Il cammino della scultura appare più lineare, affidato com'è ad un numero esiguo di pezzi, frammenti di un ben più vasto corpus: il grandioso Calvario di metà Cinquecento, ancora memore dei grandi modelli di Andrea da Saronno; l'opera di Carlo Nava per gli altari della Passione e di San Pietro Martire, coeva non a caso delle citate imprese di Lucini e Fratacci e come loro in grado di offrire un delicato equilibrio fra tradizione e rinnovamento; infine, a una data che è difficile ammettere 1781, la Madonna del Rosario di Pietro Viganò, perfetta silloge di due secoli di esercizi sul tema, finemente senza tempo a pochissimi anni dalla fine dell'Antico Regime.
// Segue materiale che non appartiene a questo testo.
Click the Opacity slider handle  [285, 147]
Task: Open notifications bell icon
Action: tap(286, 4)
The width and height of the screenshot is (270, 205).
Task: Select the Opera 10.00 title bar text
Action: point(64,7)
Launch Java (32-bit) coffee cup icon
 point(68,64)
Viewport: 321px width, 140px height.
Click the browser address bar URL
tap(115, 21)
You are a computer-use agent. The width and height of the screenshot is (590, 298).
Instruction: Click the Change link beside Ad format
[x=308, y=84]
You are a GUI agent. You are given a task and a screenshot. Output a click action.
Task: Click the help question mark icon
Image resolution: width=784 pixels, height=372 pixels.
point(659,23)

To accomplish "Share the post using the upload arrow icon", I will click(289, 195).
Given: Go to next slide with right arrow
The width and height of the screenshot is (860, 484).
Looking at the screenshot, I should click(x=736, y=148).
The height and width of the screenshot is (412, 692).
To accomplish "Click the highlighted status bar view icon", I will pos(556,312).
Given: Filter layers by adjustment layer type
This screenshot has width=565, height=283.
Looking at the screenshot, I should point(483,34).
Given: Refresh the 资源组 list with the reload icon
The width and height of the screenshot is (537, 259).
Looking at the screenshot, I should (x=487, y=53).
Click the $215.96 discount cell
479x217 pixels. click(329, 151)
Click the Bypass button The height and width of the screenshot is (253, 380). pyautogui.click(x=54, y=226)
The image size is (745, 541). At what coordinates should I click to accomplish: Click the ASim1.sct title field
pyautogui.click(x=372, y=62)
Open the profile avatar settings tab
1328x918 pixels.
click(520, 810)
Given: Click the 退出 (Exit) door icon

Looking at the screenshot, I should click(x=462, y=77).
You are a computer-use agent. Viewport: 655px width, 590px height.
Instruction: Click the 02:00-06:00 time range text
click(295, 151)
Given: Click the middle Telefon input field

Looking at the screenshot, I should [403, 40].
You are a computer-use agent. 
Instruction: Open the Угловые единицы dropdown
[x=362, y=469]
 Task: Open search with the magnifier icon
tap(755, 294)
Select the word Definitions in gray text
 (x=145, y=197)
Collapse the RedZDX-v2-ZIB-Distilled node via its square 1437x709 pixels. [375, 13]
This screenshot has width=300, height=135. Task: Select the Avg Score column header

Mi pare che risulti evidente, al termine di questa carrellata, il valore complessivo della raccolta eustorgiana: testimone preziosa delle vicende della basilica e della comunità domenicana, essa è anche un ricco tornasole di una serie di problemi (iconografici, stilistici, storici) che baricentrano su Milano ma coinvolgono un'area ben più vasta, fornendo spunti di ricerca e indicazioni metodologiche su scala molto articolata.